▶ _Passage provided_:
::::
# Do yellow dishwashing gloves protect against shocks?



## mike932 (May 12, 2011)

In addition to turning off the power before working on light switches, I wear dishwashing gloves because I figure that they will protect against electrical shocks. Am I correct?


----------



## kbsparky (Sep 11, 2008)

I don't believe that they are rated for such use. I would not depend on them for such protection.


----------



## Chevyman30571 (Feb 2, 2009)

I doubt they provide the protection you want. The gloves in my PPE gear are really thick and also i have to wear leather gloves over the rubber gloves. So I am going to say no.


----------



## McSteve (Dec 8, 2009)

I'm pretty sure I'm going to have to test this, in the interest of Mad Science, but I'm thinking the thin rubber won't withstand 120V. I certainly wouldn't count on it. Besides, it's so thin that by the time you're halfway done making up a light switch box, there's probably at least one small hole or cut in the rubber.


----------



## mike932 (May 12, 2011)
::::
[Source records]
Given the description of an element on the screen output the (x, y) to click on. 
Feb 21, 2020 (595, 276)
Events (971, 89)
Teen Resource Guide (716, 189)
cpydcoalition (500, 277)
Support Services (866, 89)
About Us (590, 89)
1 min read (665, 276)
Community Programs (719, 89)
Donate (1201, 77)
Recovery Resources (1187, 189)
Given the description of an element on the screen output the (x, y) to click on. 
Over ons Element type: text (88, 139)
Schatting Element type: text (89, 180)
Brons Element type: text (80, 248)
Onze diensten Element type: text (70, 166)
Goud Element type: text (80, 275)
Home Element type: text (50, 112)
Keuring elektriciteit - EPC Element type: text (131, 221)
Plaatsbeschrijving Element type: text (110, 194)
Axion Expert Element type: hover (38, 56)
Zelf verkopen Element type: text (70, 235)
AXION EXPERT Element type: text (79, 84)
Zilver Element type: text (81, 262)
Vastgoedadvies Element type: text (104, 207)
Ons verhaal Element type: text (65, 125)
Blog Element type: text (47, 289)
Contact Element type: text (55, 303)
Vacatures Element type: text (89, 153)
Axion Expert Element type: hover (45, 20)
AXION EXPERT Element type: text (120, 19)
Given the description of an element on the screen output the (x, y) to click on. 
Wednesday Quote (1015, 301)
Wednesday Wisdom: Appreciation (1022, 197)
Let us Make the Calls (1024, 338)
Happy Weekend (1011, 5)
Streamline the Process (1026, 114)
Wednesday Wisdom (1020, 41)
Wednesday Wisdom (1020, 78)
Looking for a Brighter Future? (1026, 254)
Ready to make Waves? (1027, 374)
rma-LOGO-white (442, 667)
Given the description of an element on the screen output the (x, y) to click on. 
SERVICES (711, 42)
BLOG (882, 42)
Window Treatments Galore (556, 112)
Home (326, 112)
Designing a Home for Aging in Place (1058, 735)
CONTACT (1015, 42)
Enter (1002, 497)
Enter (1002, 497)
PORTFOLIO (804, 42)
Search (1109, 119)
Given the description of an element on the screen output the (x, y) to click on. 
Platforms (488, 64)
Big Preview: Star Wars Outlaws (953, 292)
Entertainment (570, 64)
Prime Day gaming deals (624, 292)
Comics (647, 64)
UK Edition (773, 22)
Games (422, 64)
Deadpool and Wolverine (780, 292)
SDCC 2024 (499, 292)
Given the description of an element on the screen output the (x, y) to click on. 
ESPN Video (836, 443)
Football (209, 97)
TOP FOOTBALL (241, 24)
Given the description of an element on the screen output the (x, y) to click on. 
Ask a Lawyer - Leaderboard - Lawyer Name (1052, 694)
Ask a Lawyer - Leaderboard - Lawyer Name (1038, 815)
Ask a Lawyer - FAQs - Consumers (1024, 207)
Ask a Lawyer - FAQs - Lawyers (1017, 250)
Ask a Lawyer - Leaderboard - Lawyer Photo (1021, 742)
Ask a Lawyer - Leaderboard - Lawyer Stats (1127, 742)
::::
In the thread on dishwashing gloves and shocks, what does Chevyman30571 have to wear over the rubber gloves? Rely only on the dishwashing gloves thread, not on the records.

▶ _Output for this task_:
Leather gloves.